Tuesday, May 5, 2009

Georgia to host rival contest after Eurovision ban on Putin song

Banned from the Eurovision Song Contest for an anthem that mocked Russia's Prime Minister, the Georgians have hit back by organising a song festival of their own.

The organisers of Alter/Vision have invited pop groups from all over Europe to participate in their rival event, which will take place at the same time as the Eurovision final in Moscow on May 16. It is an impertinent response to the ruling that the original Eurovision entry, a disco song performed by Stephane and 3G entitled We Don't Wanna Put In - a play on the name of Vladimir Putin - was too political.

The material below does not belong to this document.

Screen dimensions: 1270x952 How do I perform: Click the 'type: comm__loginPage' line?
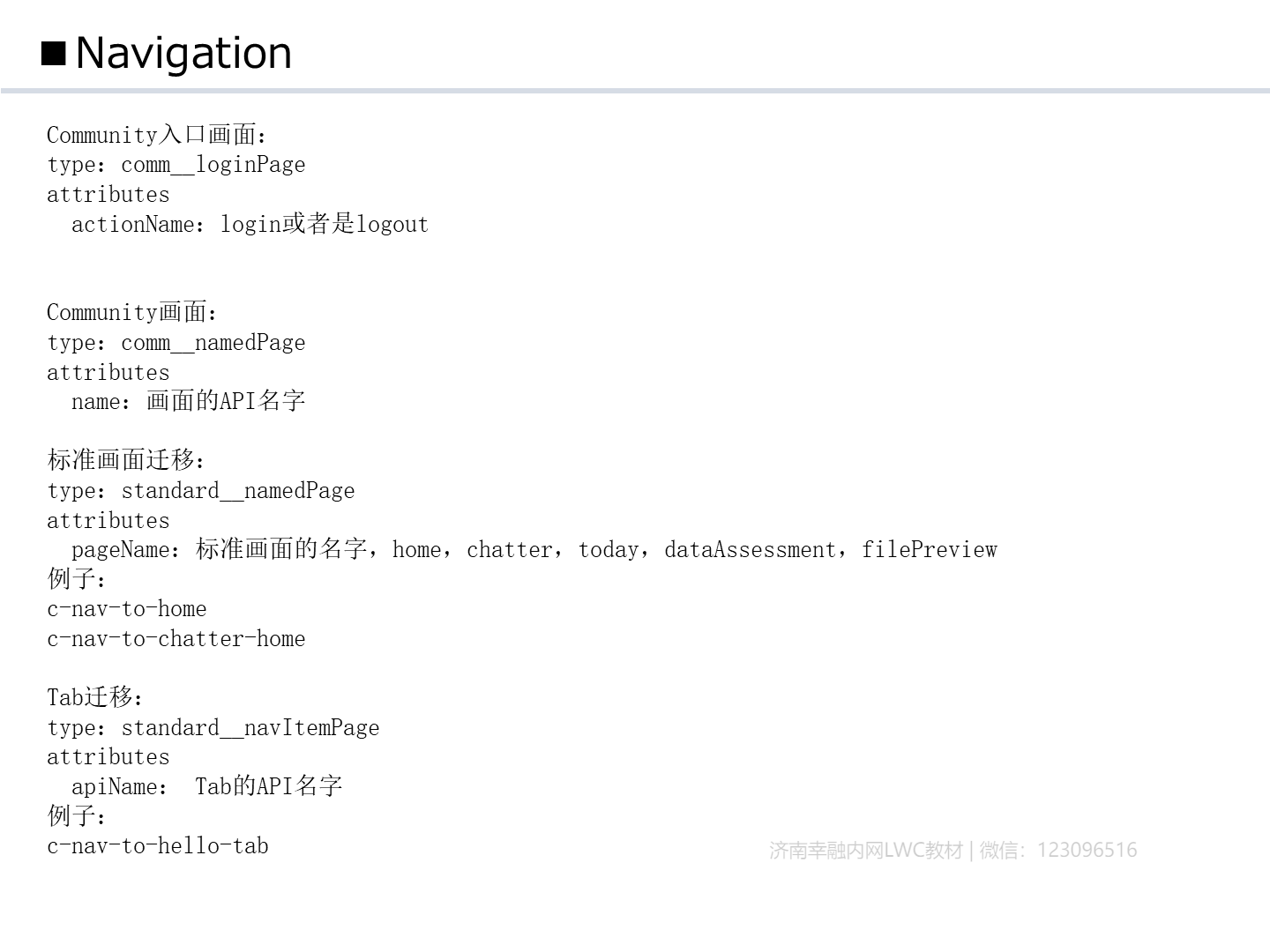[176, 165]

The entry was seen as a protest over the war in Georgia's breakaway region of South Ossetia last August. The European Broadcasting Union banned the song after deciding that it broke competition rules against political statements.

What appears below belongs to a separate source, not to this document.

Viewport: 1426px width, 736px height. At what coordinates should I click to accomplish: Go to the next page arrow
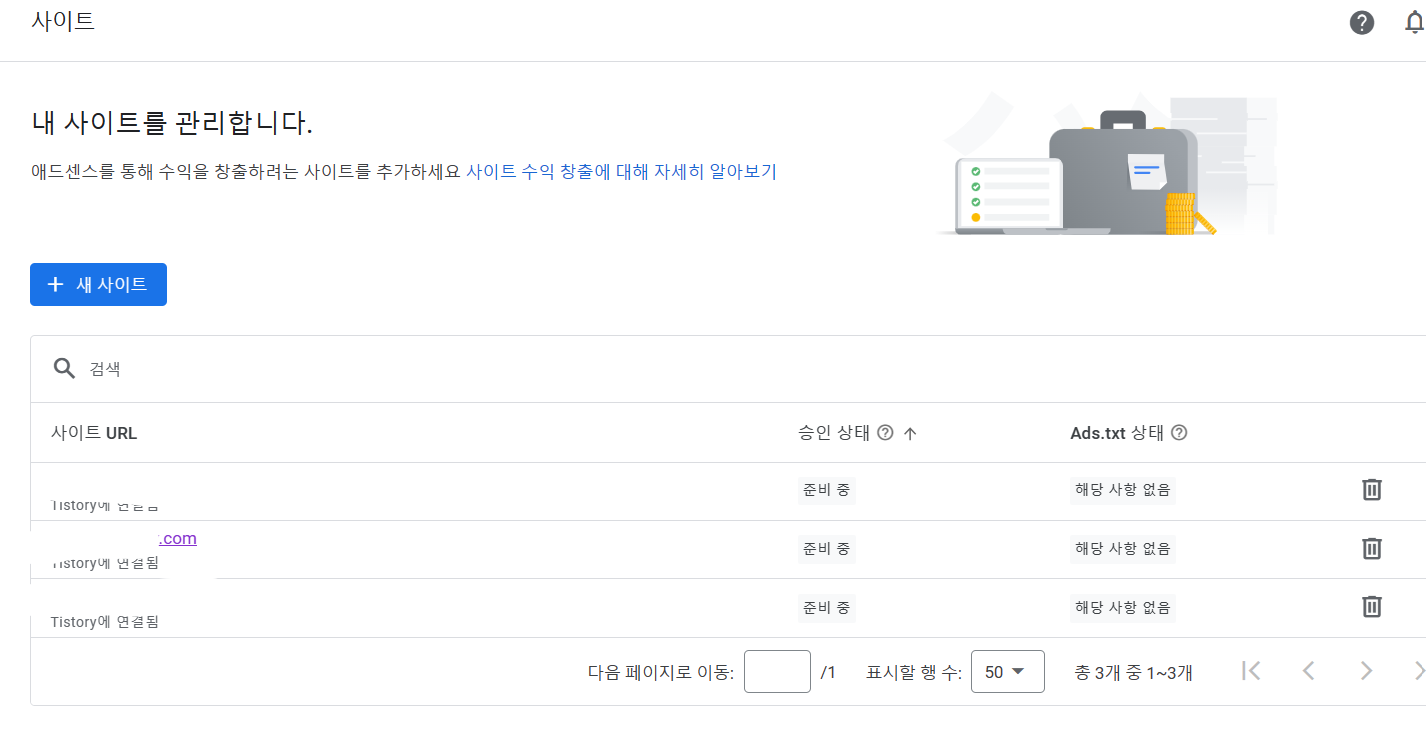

Georgian Public Television, which held the national contest, was asked to revise the lyrics or submit an alternative. Instead, it withdrew from Eurovision, complaining that organisers had bowed to "unacceptable" pressure from Russia, which is hosting the contest for the first time.
The Georgian Ministry of Culture is backing the alternative festival, to be held in the capital, Tbilisi, from May 15-17. Organisers said that it would feature 20 acts from nine countries, including Britain, France, Germany and Russia, but that there would be no voting to choose a winner.

"It's our moral support to the people who were supposed to sing at Eurovision but won't be there," a spokesman, Irakli Matkava, said. "We want to express true European values of freedom and fun. Eurovision is about bureaucratic control and censorship. It's more about a country's prestige than music."

The Russian hosts of this year's 54th Eurovision final are unlikely to lose sleep over this display of rivalry from Tbilisi. They would have been far more worried about the prospect of Mr Putin, who is not known for laughing off criticism, being mocked on live television in front of 100 million viewers across Europe.

Even so, Russia's own entry has been mired in controversy after a Ukrainian singer was chosen to represent the country soon after the "gas war" between the two former Soviet neighbours. Anastasia Prikhodko had already been rejected in Ukraine and her victory in Moscow sparked allegations of vote rigging from a losing finalist.

Contestants have begun to arrive in Moscow for rehearsals at the giant Olympiyski Arena before two semi-finals on May 12 and 14 to whittle down the 42 participating nations to 25 for the final.
Dmitri Shepelev, a journalist with the state-controlled Channel One television, will be the host. "The only thing I don't want is political questions. I'd like this contest to be focused on unity," he said yesterday.